** The data follows **

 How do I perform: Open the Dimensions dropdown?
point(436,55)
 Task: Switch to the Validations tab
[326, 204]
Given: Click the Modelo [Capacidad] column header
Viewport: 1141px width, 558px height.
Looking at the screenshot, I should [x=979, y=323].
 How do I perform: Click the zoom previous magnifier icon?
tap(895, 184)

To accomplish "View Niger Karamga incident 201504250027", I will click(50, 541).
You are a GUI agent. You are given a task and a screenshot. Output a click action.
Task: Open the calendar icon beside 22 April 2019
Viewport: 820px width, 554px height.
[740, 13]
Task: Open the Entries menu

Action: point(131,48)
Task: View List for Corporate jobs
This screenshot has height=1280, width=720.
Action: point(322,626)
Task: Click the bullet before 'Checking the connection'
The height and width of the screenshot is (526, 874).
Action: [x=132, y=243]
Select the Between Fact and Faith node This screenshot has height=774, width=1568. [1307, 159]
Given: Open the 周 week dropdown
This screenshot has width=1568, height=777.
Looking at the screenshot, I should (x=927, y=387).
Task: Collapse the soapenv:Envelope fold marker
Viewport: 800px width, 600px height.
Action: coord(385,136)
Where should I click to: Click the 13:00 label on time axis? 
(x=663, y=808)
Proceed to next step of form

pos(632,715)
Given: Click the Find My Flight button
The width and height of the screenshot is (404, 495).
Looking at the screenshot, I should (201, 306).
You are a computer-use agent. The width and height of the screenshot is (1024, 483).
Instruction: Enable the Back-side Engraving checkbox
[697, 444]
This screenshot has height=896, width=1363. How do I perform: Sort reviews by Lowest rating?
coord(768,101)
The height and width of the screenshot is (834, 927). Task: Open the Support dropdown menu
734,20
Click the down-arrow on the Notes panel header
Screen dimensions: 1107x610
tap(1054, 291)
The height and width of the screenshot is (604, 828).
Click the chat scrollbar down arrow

** End of The data **

> [What to do]: Reproduce all of the entries verbatim.

> [Task response]:
 How do I perform: Open the Dimensions dropdown?
point(436,55)
 Task: Switch to the Validations tab
[326, 204]
Given: Click the Modelo [Capacidad] column header
Viewport: 1141px width, 558px height.
Looking at the screenshot, I should [x=979, y=323].
 How do I perform: Click the zoom previous magnifier icon?
tap(895, 184)

To accomplish "View Niger Karamga incident 201504250027", I will click(50, 541).
You are a GUI agent. You are given a task and a screenshot. Output a click action.
Task: Open the calendar icon beside 22 April 2019
Viewport: 820px width, 554px height.
[740, 13]
Task: Open the Entries menu

Action: point(131,48)
Task: View List for Corporate jobs
This screenshot has height=1280, width=720.
Action: point(322,626)
Task: Click the bullet before 'Checking the connection'
The height and width of the screenshot is (526, 874).
Action: [x=132, y=243]
Select the Between Fact and Faith node This screenshot has height=774, width=1568. [1307, 159]
Given: Open the 周 week dropdown
This screenshot has width=1568, height=777.
Looking at the screenshot, I should (x=927, y=387).
Task: Collapse the soapenv:Envelope fold marker
Viewport: 800px width, 600px height.
Action: coord(385,136)
Where should I click to: Click the 13:00 label on time axis? 
(x=663, y=808)
Proceed to next step of form

pos(632,715)
Given: Click the Find My Flight button
The width and height of the screenshot is (404, 495).
Looking at the screenshot, I should (201, 306).
You are a computer-use agent. The width and height of the screenshot is (1024, 483).
Instruction: Enable the Back-side Engraving checkbox
[697, 444]
This screenshot has height=896, width=1363. How do I perform: Sort reviews by Lowest rating?
coord(768,101)
The height and width of the screenshot is (834, 927). Task: Open the Support dropdown menu
734,20
Click the down-arrow on the Notes panel header
Screen dimensions: 1107x610
tap(1054, 291)
The height and width of the screenshot is (604, 828).
Click the chat scrollbar down arrow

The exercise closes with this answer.